Judge temporarily blocks Indiana abortion ban

(Image by succo from Pixabay)

A county judge temporarily blocked Indiana’s abortion ban on Thursday.

The ban, which was passed in August, went into effect last week.

The Indianapolis Star reported that Special Judge Kelsey B. Hanlon ruled that although abortion was not legal at the time that the Indiana Constitution was written, language contained in the document suggest that there is “a reasonable likelihood” that decisions about family planning are protected.

The Indiana Attorney General will appeal.

The lawsuit was filed by Planned Parenthood Federation of America, the Lawyering Project, the ACLU of Indiana, and WilmerHale on behalf of Planned Parenthood Great Northwest, Hawai‘i, Alaska, Indiana, Kentucky, Whole Woman’s Health Alliance, Women’s Med Group Professional Corp, All-Options, Inc, and Dr. Amy Caldwell.

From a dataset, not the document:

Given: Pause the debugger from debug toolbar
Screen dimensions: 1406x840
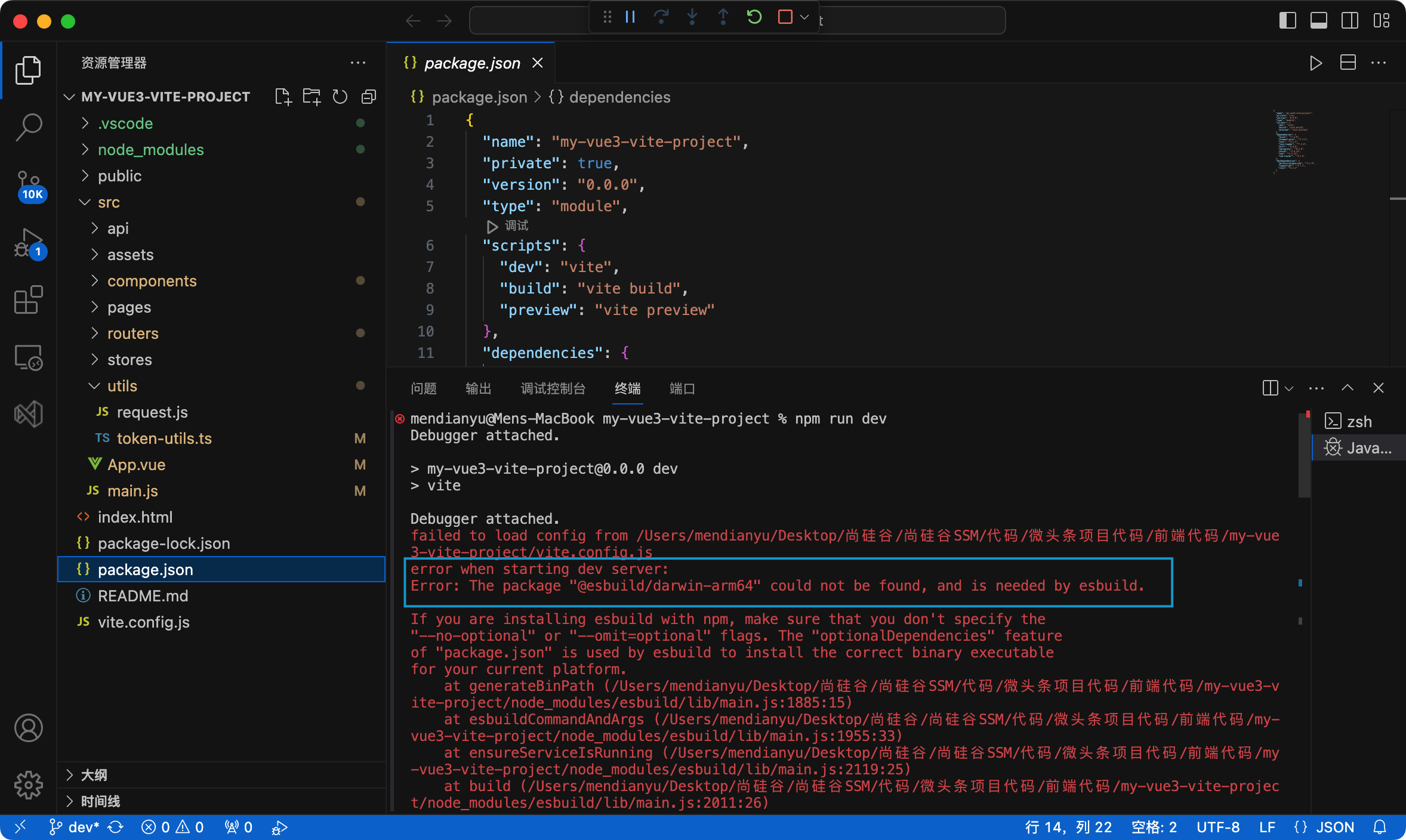Looking at the screenshot, I should (x=630, y=17).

The groups that sued released a statement after the ruling:

“We knew this ban would cause irreparable harm to Hoosiers, and in just a single week, it has done just that. We are grateful that the court granted much needed relief for patients, clients, and providers but this fight is far from over. Indiana lawmakers have made it abundantly clear that this harm, this cruelty, is exactly the reality they had in mind when they passed S.B. 1. There are 1.5 million people of reproductive age in the state of Indiana, and every single one of them deserve the right to make their own decisions about their bodies, families, and futures.”

The Star reported that the lawsuit was filed in Monroe County, home of Bloomington. Hanlon is a Republican judge in neighboring Owen County. The newspaper reported that she got the lawsuit when Democratic judges in Monroe County passed on the lawsuit.

The ACLU of Indiana also filed a lawsuit claiming the ban violates Indiana’s Religious Freedom Restoration Act (RFRA). It filed that lawsuit on Sept. 8 on behalf of Hoosier Jews for Choice. and five women.”